• **TASK**
Starting with the line that contains "This screenshot has width=1369, height=478.", repeat each line exactly through the final line of the listing. No picture should appear in the copy.

Start of SUPPLIED RECORDS

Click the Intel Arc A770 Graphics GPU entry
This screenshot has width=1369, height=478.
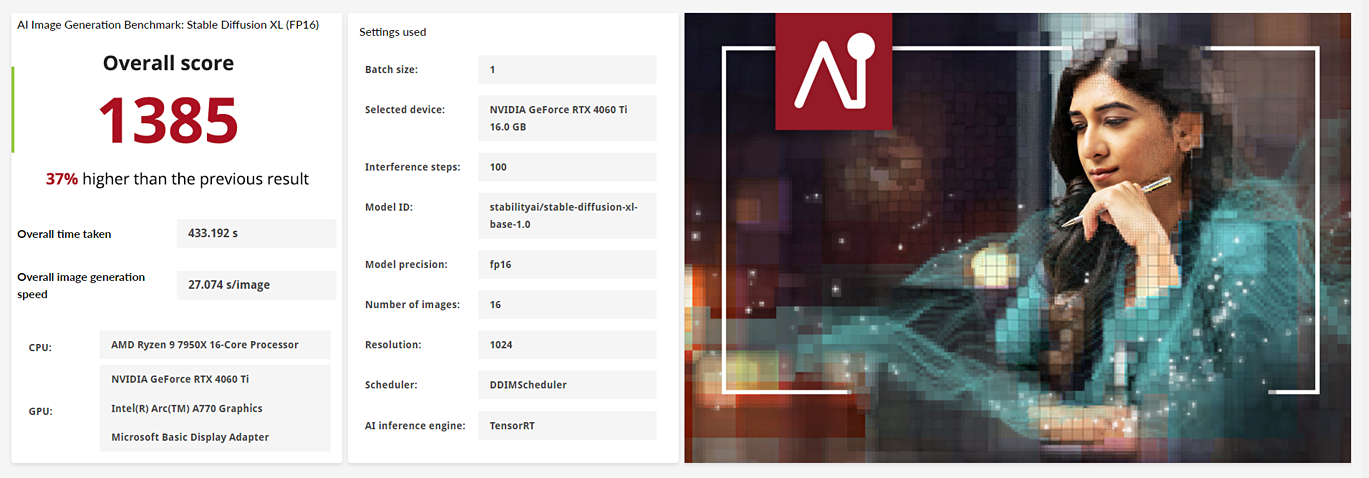pyautogui.click(x=215, y=408)
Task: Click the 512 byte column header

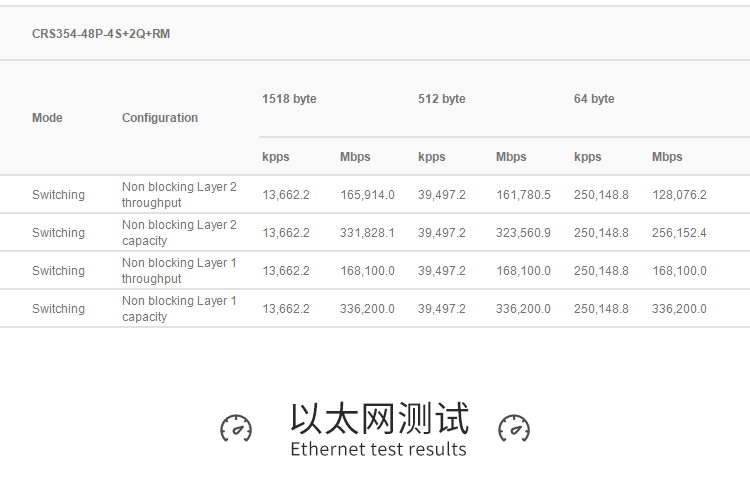Action: (441, 99)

End of SUPPLIED RECORDS

• **YOUR SOLUTION**
This screenshot has width=1369, height=478.
pyautogui.click(x=215, y=408)
Task: Click the 512 byte column header

Action: (441, 99)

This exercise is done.